* DATA SHOWN:
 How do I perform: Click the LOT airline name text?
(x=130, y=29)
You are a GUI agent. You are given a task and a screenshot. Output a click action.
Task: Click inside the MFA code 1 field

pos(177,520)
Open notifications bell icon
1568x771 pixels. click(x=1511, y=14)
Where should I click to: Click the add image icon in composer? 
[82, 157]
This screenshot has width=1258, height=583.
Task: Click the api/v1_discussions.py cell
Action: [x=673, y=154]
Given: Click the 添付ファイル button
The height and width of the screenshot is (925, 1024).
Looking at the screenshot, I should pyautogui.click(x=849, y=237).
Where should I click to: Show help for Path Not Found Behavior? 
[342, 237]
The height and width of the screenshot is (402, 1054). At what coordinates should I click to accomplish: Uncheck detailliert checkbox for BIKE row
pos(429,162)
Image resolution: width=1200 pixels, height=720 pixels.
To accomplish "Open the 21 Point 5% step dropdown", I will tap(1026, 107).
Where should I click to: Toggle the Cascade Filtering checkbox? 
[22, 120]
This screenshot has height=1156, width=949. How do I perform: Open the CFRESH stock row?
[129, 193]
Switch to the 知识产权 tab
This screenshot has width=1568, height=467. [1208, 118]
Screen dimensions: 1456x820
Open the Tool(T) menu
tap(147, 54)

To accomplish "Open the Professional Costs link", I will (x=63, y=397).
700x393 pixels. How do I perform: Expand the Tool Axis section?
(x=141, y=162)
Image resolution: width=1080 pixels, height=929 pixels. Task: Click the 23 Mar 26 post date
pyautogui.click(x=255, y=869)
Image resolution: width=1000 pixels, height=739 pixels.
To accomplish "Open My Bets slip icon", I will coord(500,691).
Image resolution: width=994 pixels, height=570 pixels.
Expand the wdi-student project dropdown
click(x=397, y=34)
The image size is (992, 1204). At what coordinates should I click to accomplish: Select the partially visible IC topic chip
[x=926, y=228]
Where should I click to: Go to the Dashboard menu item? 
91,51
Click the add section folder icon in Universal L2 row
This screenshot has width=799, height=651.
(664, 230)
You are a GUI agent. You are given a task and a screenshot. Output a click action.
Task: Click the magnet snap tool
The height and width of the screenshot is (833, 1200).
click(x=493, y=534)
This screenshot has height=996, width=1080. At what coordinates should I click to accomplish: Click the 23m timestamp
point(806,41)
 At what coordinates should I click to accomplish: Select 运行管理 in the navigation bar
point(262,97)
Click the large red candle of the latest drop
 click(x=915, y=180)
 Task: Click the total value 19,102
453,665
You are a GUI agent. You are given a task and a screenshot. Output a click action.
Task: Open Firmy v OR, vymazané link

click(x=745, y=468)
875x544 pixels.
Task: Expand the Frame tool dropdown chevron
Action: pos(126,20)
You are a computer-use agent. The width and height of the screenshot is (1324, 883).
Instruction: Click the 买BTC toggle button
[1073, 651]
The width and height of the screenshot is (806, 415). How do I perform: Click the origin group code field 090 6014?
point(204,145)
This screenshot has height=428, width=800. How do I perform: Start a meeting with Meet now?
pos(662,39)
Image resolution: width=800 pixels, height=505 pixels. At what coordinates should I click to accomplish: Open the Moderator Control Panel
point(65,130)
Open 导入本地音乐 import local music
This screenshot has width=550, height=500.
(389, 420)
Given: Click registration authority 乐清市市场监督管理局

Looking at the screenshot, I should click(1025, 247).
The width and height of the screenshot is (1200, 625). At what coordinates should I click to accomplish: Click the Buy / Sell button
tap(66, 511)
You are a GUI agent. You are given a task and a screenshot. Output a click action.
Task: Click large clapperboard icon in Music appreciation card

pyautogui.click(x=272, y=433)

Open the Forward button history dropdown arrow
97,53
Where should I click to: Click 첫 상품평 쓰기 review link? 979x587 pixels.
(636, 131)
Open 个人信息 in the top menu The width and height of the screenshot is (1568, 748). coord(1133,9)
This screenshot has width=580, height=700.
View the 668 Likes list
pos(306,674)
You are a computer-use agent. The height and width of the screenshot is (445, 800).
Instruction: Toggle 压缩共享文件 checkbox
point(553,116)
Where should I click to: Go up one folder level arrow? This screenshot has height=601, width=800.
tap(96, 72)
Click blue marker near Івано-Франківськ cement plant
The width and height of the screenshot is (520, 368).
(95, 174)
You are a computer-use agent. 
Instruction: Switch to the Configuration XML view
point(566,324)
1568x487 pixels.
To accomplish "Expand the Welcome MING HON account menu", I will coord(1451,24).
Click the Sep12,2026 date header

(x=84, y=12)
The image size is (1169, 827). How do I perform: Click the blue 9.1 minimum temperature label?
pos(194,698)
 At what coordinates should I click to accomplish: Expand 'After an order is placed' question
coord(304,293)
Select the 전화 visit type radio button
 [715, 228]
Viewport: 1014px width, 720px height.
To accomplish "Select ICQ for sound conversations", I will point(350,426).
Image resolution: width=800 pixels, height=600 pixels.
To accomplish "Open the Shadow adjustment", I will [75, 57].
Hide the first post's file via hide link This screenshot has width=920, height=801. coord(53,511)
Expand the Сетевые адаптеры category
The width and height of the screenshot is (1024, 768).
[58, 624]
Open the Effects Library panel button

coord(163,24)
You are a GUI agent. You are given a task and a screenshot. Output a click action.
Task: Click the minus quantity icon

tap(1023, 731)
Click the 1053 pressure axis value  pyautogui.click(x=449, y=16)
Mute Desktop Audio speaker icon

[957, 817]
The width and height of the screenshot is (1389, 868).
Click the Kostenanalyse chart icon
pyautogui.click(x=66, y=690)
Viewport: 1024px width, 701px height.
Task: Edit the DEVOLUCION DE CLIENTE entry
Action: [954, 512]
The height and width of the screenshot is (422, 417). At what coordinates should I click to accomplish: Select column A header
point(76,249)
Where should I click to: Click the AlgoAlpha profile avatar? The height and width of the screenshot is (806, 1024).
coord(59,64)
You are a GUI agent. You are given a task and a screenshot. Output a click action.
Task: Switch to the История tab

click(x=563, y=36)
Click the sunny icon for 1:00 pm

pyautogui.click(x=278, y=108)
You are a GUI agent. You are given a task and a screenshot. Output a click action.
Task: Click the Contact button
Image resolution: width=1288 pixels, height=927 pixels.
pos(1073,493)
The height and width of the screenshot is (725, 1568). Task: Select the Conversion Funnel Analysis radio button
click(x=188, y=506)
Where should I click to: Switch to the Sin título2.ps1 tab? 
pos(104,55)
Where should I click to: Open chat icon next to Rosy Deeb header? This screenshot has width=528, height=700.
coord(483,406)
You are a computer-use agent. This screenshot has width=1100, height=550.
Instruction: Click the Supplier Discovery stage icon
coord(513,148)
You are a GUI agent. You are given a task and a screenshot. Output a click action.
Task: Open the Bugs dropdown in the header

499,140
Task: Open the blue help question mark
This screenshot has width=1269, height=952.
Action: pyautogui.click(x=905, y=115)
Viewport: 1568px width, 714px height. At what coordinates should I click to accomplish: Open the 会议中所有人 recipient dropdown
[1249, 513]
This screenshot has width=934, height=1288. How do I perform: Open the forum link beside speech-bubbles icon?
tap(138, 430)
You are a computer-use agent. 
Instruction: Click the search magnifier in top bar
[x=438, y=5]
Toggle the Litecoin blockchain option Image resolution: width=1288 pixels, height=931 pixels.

* WORK REQUEST:
Copy out the whole listing exactly as given.

* EXERCISE ANSWER:
 How do I perform: Click the LOT airline name text?
(x=130, y=29)
You are a GUI agent. You are given a task and a screenshot. Output a click action.
Task: Click inside the MFA code 1 field

pos(177,520)
Open notifications bell icon
1568x771 pixels. click(x=1511, y=14)
Where should I click to: Click the add image icon in composer? 
[82, 157]
This screenshot has width=1258, height=583.
Task: Click the api/v1_discussions.py cell
Action: [x=673, y=154]
Given: Click the 添付ファイル button
The height and width of the screenshot is (925, 1024).
Looking at the screenshot, I should pyautogui.click(x=849, y=237).
Where should I click to: Show help for Path Not Found Behavior? 
[342, 237]
The height and width of the screenshot is (402, 1054). At what coordinates should I click to accomplish: Uncheck detailliert checkbox for BIKE row
pos(429,162)
Image resolution: width=1200 pixels, height=720 pixels.
To accomplish "Open the 21 Point 5% step dropdown", I will tap(1026, 107).
Where should I click to: Toggle the Cascade Filtering checkbox? 
[22, 120]
This screenshot has height=1156, width=949. How do I perform: Open the CFRESH stock row?
[129, 193]
Switch to the 知识产权 tab
This screenshot has width=1568, height=467. [1208, 118]
Screen dimensions: 1456x820
Open the Tool(T) menu
tap(147, 54)

To accomplish "Open the Professional Costs link", I will (x=63, y=397).
700x393 pixels. How do I perform: Expand the Tool Axis section?
(x=141, y=162)
Image resolution: width=1080 pixels, height=929 pixels. Task: Click the 23 Mar 26 post date
pyautogui.click(x=255, y=869)
Image resolution: width=1000 pixels, height=739 pixels.
To accomplish "Open My Bets slip icon", I will coord(500,691).
Image resolution: width=994 pixels, height=570 pixels.
Expand the wdi-student project dropdown
click(x=397, y=34)
The image size is (992, 1204). At what coordinates should I click to accomplish: Select the partially visible IC topic chip
[x=926, y=228]
Where should I click to: Go to the Dashboard menu item? 
91,51
Click the add section folder icon in Universal L2 row
This screenshot has width=799, height=651.
(664, 230)
You are a GUI agent. You are given a task and a screenshot. Output a click action.
Task: Click the magnet snap tool
The height and width of the screenshot is (833, 1200).
click(x=493, y=534)
This screenshot has height=996, width=1080. At what coordinates should I click to accomplish: Click the 23m timestamp
point(806,41)
 At what coordinates should I click to accomplish: Select 运行管理 in the navigation bar
point(262,97)
Click the large red candle of the latest drop
 click(x=915, y=180)
 Task: Click the total value 19,102
453,665
You are a GUI agent. You are given a task and a screenshot. Output a click action.
Task: Open Firmy v OR, vymazané link

click(x=745, y=468)
875x544 pixels.
Task: Expand the Frame tool dropdown chevron
Action: pos(126,20)
You are a computer-use agent. The width and height of the screenshot is (1324, 883).
Instruction: Click the 买BTC toggle button
[1073, 651]
The width and height of the screenshot is (806, 415). How do I perform: Click the origin group code field 090 6014?
point(204,145)
This screenshot has height=428, width=800. How do I perform: Start a meeting with Meet now?
pos(662,39)
Image resolution: width=800 pixels, height=505 pixels. At what coordinates should I click to accomplish: Open the Moderator Control Panel
point(65,130)
Open 导入本地音乐 import local music
This screenshot has width=550, height=500.
(389, 420)
Given: Click registration authority 乐清市市场监督管理局

Looking at the screenshot, I should click(1025, 247).
The width and height of the screenshot is (1200, 625). At what coordinates should I click to accomplish: Click the Buy / Sell button
tap(66, 511)
You are a GUI agent. You are given a task and a screenshot. Output a click action.
Task: Click large clapperboard icon in Music appreciation card

pyautogui.click(x=272, y=433)

Open the Forward button history dropdown arrow
97,53
Where should I click to: Click 첫 상품평 쓰기 review link? 979x587 pixels.
(636, 131)
Open 个人信息 in the top menu The width and height of the screenshot is (1568, 748). coord(1133,9)
This screenshot has width=580, height=700.
View the 668 Likes list
pos(306,674)
You are a computer-use agent. The height and width of the screenshot is (445, 800).
Instruction: Toggle 压缩共享文件 checkbox
point(553,116)
Where should I click to: Go up one folder level arrow? This screenshot has height=601, width=800.
tap(96, 72)
Click blue marker near Івано-Франківськ cement plant
The width and height of the screenshot is (520, 368).
(95, 174)
You are a computer-use agent. 
Instruction: Switch to the Configuration XML view
point(566,324)
1568x487 pixels.
To accomplish "Expand the Welcome MING HON account menu", I will coord(1451,24).
Click the Sep12,2026 date header

(x=84, y=12)
The image size is (1169, 827). How do I perform: Click the blue 9.1 minimum temperature label?
pos(194,698)
 At what coordinates should I click to accomplish: Expand 'After an order is placed' question
coord(304,293)
Select the 전화 visit type radio button
 [715, 228]
Viewport: 1014px width, 720px height.
To accomplish "Select ICQ for sound conversations", I will point(350,426).
Image resolution: width=800 pixels, height=600 pixels.
To accomplish "Open the Shadow adjustment", I will [75, 57].
Hide the first post's file via hide link This screenshot has width=920, height=801. coord(53,511)
Expand the Сетевые адаптеры category
The width and height of the screenshot is (1024, 768).
[58, 624]
Open the Effects Library panel button

coord(163,24)
You are a GUI agent. You are given a task and a screenshot. Output a click action.
Task: Click the minus quantity icon

tap(1023, 731)
Click the 1053 pressure axis value  pyautogui.click(x=449, y=16)
Mute Desktop Audio speaker icon

[957, 817]
The width and height of the screenshot is (1389, 868).
Click the Kostenanalyse chart icon
pyautogui.click(x=66, y=690)
Viewport: 1024px width, 701px height.
Task: Edit the DEVOLUCION DE CLIENTE entry
Action: [954, 512]
The height and width of the screenshot is (422, 417). At what coordinates should I click to accomplish: Select column A header
point(76,249)
Where should I click to: Click the AlgoAlpha profile avatar? The height and width of the screenshot is (806, 1024).
coord(59,64)
You are a GUI agent. You are given a task and a screenshot. Output a click action.
Task: Switch to the История tab

click(x=563, y=36)
Click the sunny icon for 1:00 pm

pyautogui.click(x=278, y=108)
You are a GUI agent. You are given a task and a screenshot. Output a click action.
Task: Click the Contact button
Image resolution: width=1288 pixels, height=927 pixels.
pos(1073,493)
The height and width of the screenshot is (725, 1568). Task: Select the Conversion Funnel Analysis radio button
click(x=188, y=506)
Where should I click to: Switch to the Sin título2.ps1 tab? 
pos(104,55)
Where should I click to: Open chat icon next to Rosy Deeb header? This screenshot has width=528, height=700.
coord(483,406)
You are a computer-use agent. This screenshot has width=1100, height=550.
Instruction: Click the Supplier Discovery stage icon
coord(513,148)
You are a GUI agent. You are given a task and a screenshot. Output a click action.
Task: Open the Bugs dropdown in the header

499,140
Task: Open the blue help question mark
This screenshot has width=1269, height=952.
Action: pyautogui.click(x=905, y=115)
Viewport: 1568px width, 714px height. At what coordinates should I click to accomplish: Open the 会议中所有人 recipient dropdown
[1249, 513]
This screenshot has width=934, height=1288. How do I perform: Open the forum link beside speech-bubbles icon?
tap(138, 430)
You are a computer-use agent. 
Instruction: Click the search magnifier in top bar
[x=438, y=5]
Toggle the Litecoin blockchain option Image resolution: width=1288 pixels, height=931 pixels.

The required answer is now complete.